Aujourd’hui, très tôt, la devanture du tribunal des litiges langagiers était bondée de personnes, on ne saurait où poser les pieds. A 8h, les portes du tribunal s’ouvrirent, et les soufflent se coupèrent : après une plainte féroce des mots contre tous ceux qui écrivent, le procès tant entendu au pays des lettres, avec l’imagination comme capitale et la Muse comme gouverneur vient de s’ouvrir. Ça promet d’être long !
Dans la salle, les esprits des grands défenseurs des lettres sont sentis, on voit Ronsard, Racine, La Bruyère, Molière, La fontaine, Boileau. Je perçois au fond Senghor et Hugo.

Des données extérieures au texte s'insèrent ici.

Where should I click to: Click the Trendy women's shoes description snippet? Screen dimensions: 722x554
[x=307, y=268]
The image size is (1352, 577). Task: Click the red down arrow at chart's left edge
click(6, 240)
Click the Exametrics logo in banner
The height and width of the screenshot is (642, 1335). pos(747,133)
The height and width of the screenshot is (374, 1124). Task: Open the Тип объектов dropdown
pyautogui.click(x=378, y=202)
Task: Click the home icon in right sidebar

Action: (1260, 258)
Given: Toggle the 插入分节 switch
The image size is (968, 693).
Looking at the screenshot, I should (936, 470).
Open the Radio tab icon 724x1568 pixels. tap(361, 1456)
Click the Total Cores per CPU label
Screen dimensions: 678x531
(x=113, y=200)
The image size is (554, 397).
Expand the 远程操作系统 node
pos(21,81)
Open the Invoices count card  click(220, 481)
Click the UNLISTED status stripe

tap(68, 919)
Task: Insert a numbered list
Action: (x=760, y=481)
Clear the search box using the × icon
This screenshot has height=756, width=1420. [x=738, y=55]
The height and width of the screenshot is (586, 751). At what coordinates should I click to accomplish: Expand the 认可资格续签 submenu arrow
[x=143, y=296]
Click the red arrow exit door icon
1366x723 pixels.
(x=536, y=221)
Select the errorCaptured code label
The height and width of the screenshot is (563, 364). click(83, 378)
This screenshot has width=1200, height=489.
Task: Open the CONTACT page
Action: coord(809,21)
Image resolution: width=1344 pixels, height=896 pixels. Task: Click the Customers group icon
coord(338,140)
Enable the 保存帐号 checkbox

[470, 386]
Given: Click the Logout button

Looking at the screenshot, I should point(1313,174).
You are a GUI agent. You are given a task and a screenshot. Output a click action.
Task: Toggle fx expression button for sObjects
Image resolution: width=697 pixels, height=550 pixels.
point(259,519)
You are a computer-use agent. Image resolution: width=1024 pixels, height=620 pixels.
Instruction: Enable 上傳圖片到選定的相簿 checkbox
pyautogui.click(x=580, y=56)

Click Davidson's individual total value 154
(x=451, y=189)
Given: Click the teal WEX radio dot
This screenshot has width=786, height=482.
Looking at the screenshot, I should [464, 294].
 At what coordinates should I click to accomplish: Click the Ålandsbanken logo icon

Le président du tribunal, Juge des maux du Mot, Sa Majesté, ouvre la séance en revenant sur les faits :
« Après avoir été malmenés sur les terrains chaotiques du papiers, torturés par les fautes, cassés par les maladresses langagières, giflés par la dictature de la mode surtout le langage de rue, laminés par les désirs humains de vouloir se proclamer « écrivains », les mots avec leurs alliés incontournables, les articles, la ponctuation, la grammaire et la conjugaison se sont sentis mal respectés, car ils sont devenus des objets qui cliquettent, tripatouillent, dévissent, sautent et broient. Les voilà à ras-le-bol et réclament Justice ».
Déjà l’assistance s’en est trouvée sidérée, médusée, ahurie, hébétée, stupéfaite, et n’avait pas d’espoir pour les personnes dans ce procès.
C’est le Mot qui dirige les accusations de manière acerbe.
« M. le juge, même dans mon orthographe le plus terre-à-terre, je subis beaucoup de maladresses de la part des personnes.
Beaucoup de mots qui ne prennent pas «s » se coltinent un « s » maintenant, comme mon cher parmi et ceux qui prennent « s », on le leur sectionne comme mon ami « volontiers ». Pourquoi on surcharge le mot agression avec deux « g », il y a trop d’agressions mais ce n’est pas une raison.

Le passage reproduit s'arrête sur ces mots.